Doctors and administrators at four area hospitals (Winthrop University Hospital Cancer Center for Kids in Mineola, North Shore-Long Island Jewish Schneider’s Children’s Hospital in New Hyde Park, Memorial Sloan-Kettering Cancer Center in Manhattan, and the Children’s Hospital at Montefiore Medical Center in the Bronx) serve on an advisory panel that helps to create appropriate programs. Dr. Adam Levy of Montefiore’s Department of Pediatric Hematology/Oncology is the camp’s medical director.

All of the affiliated hospitals are disseminating information about the camp, and buses will transport youngsters to the camp from each of those hospitals each weekday. Camp hours are from 9:30 until 3:40, but there is an extended day program that runs from 7:30 until 6:30 for those who are driven to the camp by car.

Arnie Preminger, executive vice president of the Friedberg JCC, said UJA-Federation of New York has been helpful in introducing the camp’s fundraisers to potential contributors, both Jews and non-Jews, because the camp is open to all. He guessed that about one-fourth of the campers will be Jewish.

Preminger noted that this is not the only specialized camp at the JCCs on Long Island. He said his JCC will offer a camp at its main building in Oceanside designed for autistic children. And he said the Kaufman Campgrounds houses a program for the mentally retarded.

Jeri Mendelsohn, assistant executive director of the Samuel Field Y in Little Neck, said that because some youngsters with neurological conditions that impair their movement require special attention, a pilot program this summer will offer them additional support.

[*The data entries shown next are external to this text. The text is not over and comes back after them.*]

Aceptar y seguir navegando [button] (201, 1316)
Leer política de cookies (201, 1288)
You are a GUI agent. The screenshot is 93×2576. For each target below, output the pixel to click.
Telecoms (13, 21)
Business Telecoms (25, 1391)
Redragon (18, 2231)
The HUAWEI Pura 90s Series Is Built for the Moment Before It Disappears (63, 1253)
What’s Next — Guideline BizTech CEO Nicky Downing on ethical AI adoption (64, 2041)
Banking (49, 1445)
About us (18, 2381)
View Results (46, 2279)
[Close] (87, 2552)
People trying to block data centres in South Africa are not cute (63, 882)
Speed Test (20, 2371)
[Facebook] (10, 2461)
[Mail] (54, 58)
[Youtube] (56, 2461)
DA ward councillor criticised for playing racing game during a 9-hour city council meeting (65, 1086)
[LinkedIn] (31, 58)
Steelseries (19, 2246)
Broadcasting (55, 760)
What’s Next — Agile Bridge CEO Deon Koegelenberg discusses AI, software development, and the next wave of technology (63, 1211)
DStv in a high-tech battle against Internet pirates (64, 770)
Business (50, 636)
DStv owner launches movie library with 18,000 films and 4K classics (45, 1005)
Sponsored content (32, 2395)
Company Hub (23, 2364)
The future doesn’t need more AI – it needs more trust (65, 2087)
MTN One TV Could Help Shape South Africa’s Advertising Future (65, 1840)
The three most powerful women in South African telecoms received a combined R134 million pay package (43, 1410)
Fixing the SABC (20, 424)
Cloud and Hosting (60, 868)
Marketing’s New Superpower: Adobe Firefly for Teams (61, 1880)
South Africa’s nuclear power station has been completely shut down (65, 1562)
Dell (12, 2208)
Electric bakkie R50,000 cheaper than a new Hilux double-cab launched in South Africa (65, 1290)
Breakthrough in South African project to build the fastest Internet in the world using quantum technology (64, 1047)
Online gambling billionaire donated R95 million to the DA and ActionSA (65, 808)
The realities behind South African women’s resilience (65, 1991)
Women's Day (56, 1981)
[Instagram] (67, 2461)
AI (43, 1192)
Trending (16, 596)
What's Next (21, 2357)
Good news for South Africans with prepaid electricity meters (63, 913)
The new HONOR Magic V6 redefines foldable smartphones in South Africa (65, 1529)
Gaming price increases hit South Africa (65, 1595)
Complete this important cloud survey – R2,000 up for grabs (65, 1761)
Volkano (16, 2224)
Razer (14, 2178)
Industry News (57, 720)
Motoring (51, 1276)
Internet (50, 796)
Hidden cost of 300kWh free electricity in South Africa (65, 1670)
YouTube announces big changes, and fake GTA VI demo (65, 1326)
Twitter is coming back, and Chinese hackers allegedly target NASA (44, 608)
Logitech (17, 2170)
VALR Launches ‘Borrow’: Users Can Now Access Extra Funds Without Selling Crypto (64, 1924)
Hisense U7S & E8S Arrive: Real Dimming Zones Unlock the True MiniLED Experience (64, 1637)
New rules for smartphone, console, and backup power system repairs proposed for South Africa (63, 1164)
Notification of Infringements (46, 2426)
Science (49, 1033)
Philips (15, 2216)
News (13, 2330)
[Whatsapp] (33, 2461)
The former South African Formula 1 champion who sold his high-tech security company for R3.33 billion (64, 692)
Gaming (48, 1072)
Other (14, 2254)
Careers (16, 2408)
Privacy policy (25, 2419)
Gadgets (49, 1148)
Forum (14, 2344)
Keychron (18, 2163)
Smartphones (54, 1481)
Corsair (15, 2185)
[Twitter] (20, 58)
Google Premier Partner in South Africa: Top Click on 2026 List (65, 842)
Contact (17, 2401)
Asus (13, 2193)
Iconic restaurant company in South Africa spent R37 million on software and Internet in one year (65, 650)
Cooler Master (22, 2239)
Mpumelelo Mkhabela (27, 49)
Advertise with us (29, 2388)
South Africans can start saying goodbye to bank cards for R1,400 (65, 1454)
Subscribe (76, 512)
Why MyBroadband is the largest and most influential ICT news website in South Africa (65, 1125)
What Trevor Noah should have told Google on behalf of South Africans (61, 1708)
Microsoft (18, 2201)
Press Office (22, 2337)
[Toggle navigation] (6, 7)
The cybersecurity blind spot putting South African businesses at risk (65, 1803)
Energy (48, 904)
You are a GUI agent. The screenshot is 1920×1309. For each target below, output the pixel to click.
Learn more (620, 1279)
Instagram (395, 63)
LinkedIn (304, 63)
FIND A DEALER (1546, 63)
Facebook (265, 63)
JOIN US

"I might include a highly trained additional staff member as a counselor to make certain that [these youngsters] participate in the activities," she said.

"We are hiring inclusion specialists," Mendelsohn added. "They will be assisting the specially hired people to make sure that campers have the equipment they need. And we are leasing golf carts to get the kids with motor impairment to their campgrounds. At least three campers depend on it."

Preminger said his camp has enrolled two blind campers, each of whom will have a counselor.

Mendelsohn said the whole objective of all of these specialty camps is to "make sure that camp can be for everybody."